(Stored data entries)
----
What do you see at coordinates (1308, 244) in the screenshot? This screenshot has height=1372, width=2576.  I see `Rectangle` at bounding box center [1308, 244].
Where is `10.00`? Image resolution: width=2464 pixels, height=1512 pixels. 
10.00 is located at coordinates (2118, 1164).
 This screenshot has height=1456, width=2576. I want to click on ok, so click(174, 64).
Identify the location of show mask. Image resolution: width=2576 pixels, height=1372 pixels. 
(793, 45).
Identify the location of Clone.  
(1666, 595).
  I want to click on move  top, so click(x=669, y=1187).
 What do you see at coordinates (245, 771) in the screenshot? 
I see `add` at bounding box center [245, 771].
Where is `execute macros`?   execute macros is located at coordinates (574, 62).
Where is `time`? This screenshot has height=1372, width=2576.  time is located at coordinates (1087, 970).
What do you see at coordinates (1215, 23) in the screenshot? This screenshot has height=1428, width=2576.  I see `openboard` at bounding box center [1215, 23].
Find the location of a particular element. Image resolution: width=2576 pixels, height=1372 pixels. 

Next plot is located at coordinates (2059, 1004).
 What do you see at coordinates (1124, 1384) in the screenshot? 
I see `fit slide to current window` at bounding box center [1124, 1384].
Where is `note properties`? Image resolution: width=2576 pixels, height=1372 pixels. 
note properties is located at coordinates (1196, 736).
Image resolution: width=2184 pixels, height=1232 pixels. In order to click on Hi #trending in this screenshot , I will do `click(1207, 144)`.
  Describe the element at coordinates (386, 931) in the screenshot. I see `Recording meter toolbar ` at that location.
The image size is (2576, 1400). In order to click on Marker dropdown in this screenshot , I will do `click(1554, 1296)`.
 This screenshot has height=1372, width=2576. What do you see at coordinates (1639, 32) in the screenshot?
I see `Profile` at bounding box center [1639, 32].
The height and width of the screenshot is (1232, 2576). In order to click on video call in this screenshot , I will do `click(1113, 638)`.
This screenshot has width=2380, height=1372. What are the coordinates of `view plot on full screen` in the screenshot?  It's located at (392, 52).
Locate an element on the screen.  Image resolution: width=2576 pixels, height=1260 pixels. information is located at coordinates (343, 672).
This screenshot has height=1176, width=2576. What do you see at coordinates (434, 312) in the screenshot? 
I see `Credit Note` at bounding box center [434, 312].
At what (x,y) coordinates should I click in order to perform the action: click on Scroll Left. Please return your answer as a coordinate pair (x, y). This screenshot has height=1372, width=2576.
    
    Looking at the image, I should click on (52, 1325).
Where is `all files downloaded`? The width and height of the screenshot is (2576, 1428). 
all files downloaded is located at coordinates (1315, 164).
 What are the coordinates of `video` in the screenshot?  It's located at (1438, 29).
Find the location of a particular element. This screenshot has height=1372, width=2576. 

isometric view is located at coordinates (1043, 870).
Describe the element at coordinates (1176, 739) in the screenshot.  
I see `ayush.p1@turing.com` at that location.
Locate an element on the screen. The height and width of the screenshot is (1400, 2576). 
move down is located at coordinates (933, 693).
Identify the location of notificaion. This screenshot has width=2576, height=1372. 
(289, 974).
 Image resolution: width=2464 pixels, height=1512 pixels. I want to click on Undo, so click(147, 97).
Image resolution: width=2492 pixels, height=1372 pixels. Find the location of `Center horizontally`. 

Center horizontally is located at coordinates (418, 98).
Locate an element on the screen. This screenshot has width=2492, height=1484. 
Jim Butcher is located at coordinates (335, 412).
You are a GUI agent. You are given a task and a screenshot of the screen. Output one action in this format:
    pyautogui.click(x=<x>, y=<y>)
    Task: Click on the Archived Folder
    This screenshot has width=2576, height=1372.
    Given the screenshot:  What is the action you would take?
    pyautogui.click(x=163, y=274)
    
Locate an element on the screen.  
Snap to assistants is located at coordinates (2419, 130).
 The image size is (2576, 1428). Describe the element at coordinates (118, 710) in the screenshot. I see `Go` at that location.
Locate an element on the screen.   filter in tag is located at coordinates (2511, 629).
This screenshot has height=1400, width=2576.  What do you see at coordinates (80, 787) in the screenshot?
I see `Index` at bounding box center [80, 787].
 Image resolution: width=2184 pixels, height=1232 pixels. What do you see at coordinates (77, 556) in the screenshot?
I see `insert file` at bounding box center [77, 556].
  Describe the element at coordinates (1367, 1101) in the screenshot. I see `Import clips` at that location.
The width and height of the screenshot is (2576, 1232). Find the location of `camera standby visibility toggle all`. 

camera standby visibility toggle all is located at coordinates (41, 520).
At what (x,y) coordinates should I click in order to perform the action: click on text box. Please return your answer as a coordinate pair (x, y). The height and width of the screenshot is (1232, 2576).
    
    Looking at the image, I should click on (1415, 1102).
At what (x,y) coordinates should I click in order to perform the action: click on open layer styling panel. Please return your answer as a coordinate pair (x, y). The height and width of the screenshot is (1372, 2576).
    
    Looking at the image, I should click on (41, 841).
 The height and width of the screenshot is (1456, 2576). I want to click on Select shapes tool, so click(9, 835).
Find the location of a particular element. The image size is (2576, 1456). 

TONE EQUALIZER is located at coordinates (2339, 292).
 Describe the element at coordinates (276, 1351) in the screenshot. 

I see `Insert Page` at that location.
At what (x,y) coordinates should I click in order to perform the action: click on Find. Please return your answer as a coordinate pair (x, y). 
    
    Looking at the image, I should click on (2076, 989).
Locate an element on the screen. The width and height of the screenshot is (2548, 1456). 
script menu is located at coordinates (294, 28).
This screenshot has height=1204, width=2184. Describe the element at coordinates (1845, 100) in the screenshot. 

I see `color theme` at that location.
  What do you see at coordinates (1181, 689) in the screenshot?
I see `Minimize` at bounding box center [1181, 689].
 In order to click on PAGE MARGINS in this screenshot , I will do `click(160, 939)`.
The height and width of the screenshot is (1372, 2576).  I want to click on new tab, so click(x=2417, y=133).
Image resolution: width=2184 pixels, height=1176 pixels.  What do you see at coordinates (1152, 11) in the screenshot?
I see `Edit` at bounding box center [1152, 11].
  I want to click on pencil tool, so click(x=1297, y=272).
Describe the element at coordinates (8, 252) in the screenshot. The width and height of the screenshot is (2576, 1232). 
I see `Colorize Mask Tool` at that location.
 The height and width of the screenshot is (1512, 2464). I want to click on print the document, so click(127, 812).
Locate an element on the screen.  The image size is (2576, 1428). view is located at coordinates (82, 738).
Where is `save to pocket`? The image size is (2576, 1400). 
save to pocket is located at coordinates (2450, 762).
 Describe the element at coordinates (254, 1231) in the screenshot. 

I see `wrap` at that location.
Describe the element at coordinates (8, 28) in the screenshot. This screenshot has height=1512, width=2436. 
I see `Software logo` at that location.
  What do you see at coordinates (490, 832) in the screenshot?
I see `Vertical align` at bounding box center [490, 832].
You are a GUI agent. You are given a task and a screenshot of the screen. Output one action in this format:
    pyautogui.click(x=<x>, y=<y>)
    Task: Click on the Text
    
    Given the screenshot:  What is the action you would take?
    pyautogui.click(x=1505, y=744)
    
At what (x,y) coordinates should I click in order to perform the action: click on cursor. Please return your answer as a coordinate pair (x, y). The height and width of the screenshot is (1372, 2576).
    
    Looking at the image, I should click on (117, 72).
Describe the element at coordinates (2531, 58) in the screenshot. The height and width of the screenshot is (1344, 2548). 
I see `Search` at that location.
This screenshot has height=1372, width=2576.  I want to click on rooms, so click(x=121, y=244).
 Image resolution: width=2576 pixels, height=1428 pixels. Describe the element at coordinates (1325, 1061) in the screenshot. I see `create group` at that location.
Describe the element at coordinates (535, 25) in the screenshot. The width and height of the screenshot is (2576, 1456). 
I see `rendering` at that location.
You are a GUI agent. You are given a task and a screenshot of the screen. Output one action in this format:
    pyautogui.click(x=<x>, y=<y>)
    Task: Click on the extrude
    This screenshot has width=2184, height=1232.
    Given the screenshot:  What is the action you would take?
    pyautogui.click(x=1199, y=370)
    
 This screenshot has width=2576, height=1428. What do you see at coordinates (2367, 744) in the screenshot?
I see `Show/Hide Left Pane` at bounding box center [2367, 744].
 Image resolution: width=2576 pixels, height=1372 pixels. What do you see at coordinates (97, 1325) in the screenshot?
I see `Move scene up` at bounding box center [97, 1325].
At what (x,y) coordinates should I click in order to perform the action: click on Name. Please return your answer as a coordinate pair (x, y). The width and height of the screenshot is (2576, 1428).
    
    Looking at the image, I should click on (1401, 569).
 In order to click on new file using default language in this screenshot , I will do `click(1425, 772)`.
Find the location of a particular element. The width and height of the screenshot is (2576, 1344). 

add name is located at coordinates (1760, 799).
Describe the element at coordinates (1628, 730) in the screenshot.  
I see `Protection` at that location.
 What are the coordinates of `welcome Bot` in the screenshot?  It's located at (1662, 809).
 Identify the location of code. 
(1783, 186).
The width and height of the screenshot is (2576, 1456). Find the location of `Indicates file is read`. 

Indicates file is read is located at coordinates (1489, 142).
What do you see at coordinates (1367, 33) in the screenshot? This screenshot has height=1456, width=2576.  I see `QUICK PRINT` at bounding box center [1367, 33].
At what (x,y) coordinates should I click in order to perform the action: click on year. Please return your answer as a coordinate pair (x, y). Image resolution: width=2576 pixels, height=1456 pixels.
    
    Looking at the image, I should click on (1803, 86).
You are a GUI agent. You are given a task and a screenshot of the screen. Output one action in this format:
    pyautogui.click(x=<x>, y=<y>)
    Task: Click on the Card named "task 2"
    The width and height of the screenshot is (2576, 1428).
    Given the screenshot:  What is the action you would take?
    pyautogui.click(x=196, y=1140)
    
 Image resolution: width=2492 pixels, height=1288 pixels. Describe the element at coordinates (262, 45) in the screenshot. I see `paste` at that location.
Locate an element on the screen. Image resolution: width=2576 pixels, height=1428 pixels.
----
**Task to carry out**
Rewrite the items that begin at the line containing "Describe the element at coordinates (1628, 730)" and stop after the line containing "Looking at the image, I should click on (1803, 86).". Replace "screenshot" with "screen image" wherever it appears, and leave everything else unchanged.

**Solution for this exercise**
Describe the element at coordinates (1628, 730) in the screen image.  
I see `Protection` at that location.
 What are the coordinates of `welcome Bot` in the screen image?  It's located at (1662, 809).
 Identify the location of code. 
(1783, 186).
The width and height of the screen image is (2576, 1456). Find the location of `Indicates file is read`. 

Indicates file is read is located at coordinates (1489, 142).
What do you see at coordinates (1367, 33) in the screen image? This screen image has height=1456, width=2576.  I see `QUICK PRINT` at bounding box center [1367, 33].
At what (x,y) coordinates should I click in order to perform the action: click on year. Please return your answer as a coordinate pair (x, y). Image resolution: width=2576 pixels, height=1456 pixels.
    
    Looking at the image, I should click on (1803, 86).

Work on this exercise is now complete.